The boat speed limit on Kings Bay drops to idle speed - no wake allowed - from noon Saturday until midnight Monday. Those speed limits were enacted by the County Commission last summer after the state's Fish and Wildlife Conservation Commission failed to post lower speed limits on the waterway as it had done for years during busy holiday weekends.
Residents, led by former Crystal River Mayor Curtis Rich, had urged the commission to pass the ordinance after seeing what happened on the crowded waterway when no speed limits were in effect. A family visiting from Kissimmee watched in horror as a boat speeding through the bay struck a manatee surfacing for air. Later, a dead manatee was found in the area; it had died from blunt trauma from a boat strike.
Also last Memorial Day weekend, a man broke his pelvis when a personal watercraft collided with a small boat.
The city of Crystal River had discussed setting some sort of speed rule for the holiday weekends, but the city attorney pointed out there might be problems enacting such a city ordinance.
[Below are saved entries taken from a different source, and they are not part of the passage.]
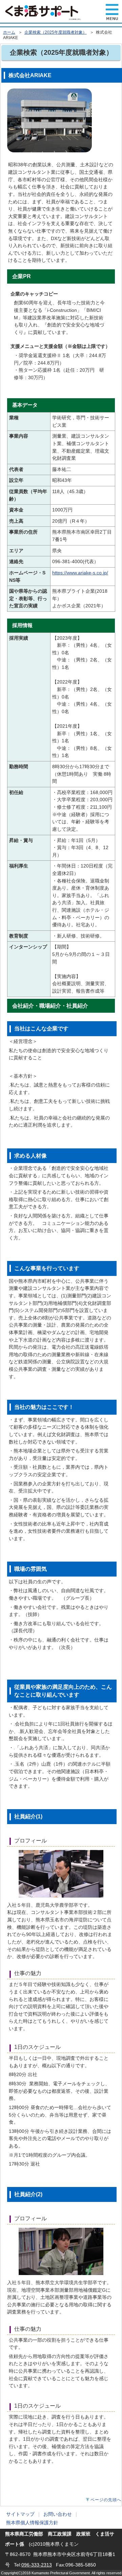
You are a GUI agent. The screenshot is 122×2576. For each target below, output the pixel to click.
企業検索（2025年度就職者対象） (55, 32)
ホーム (9, 32)
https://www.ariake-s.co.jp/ (80, 572)
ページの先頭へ (105, 2500)
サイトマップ (20, 2514)
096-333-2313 (36, 2564)
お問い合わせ (57, 2514)
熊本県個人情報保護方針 (32, 2522)
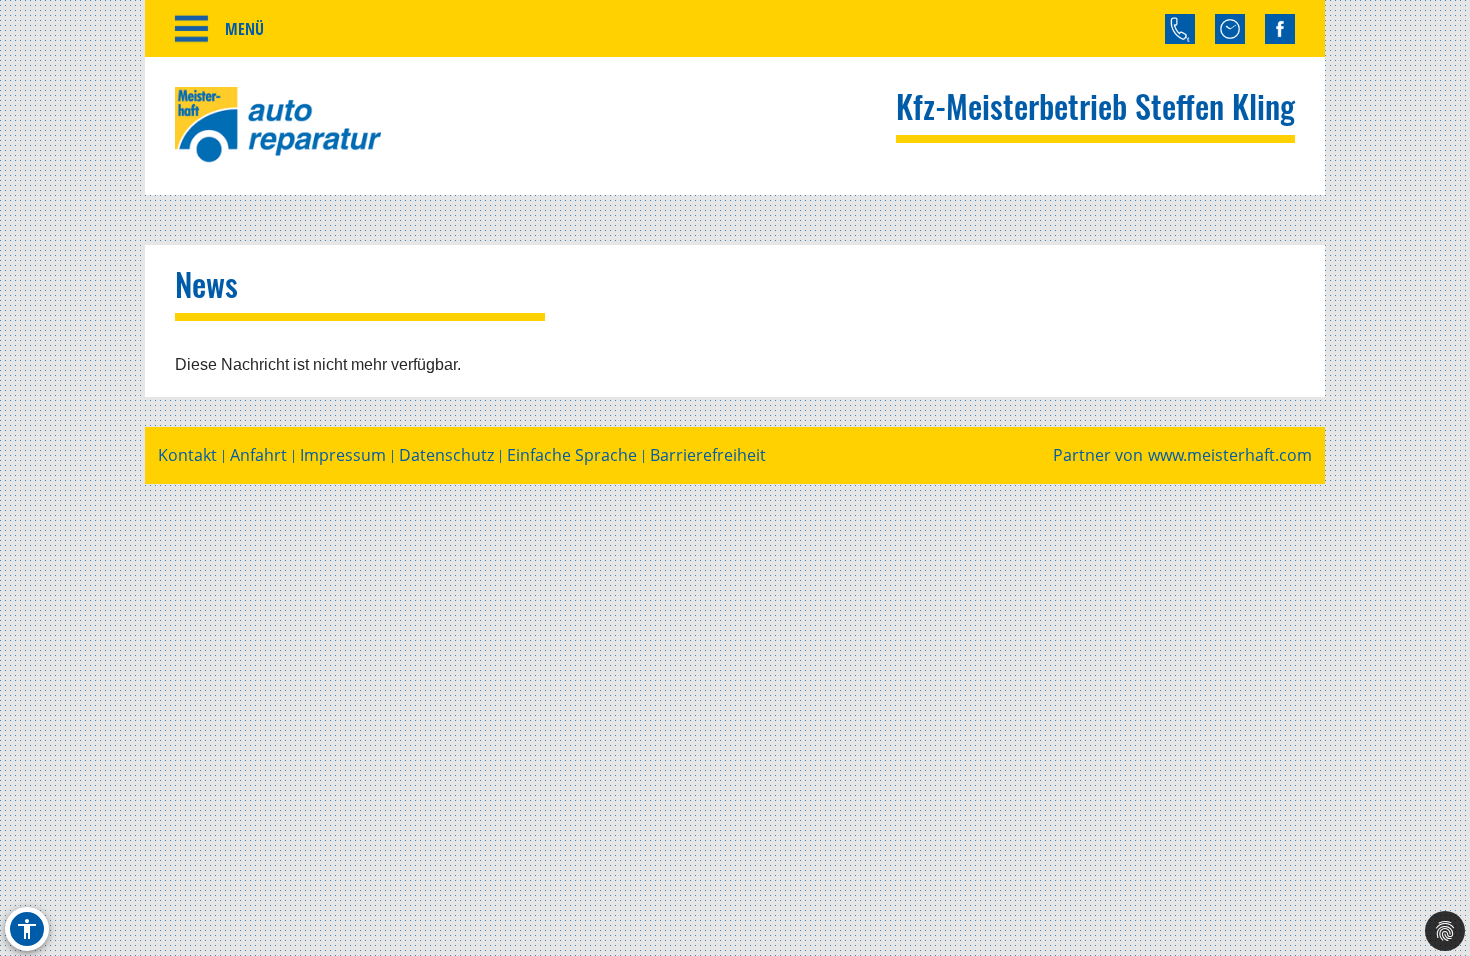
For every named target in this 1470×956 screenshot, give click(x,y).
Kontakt (187, 455)
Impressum (343, 455)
With the county's ordinance now in place, a contractor for the state will post signs by today and state officers will enforce the speed rules throughout the weekend, said Karen Parker, spokeswoman for the Fish and Wildlife Conservation Commission.
The County Commission tweaked the ordinance earlier this week, providing a clearer definition of holiday weekends and delineating exactly where Kings Bay ends and the Crystal River begins.
"Once the county enacted the ordinance, we were good to go," Parker said.
With nearly 1-million registered boats in Florida, the agency this year is pushing boaters to follow the rules, use safety equipment and avoid drinking and operating a boat.
"We want people to have a good time, but it gets really crowded out there," Parker said.
While manatees are seen in large numbers in Kings Bay throughout the winter season, boaters who use the waterways regularly say they see plenty of the endangered animals in the water throughout the year. During an aerial survey last week, federal officials spotted 99 manatees in area waters, including 63 in Kings Bay. In that group there were 13 manatee calves.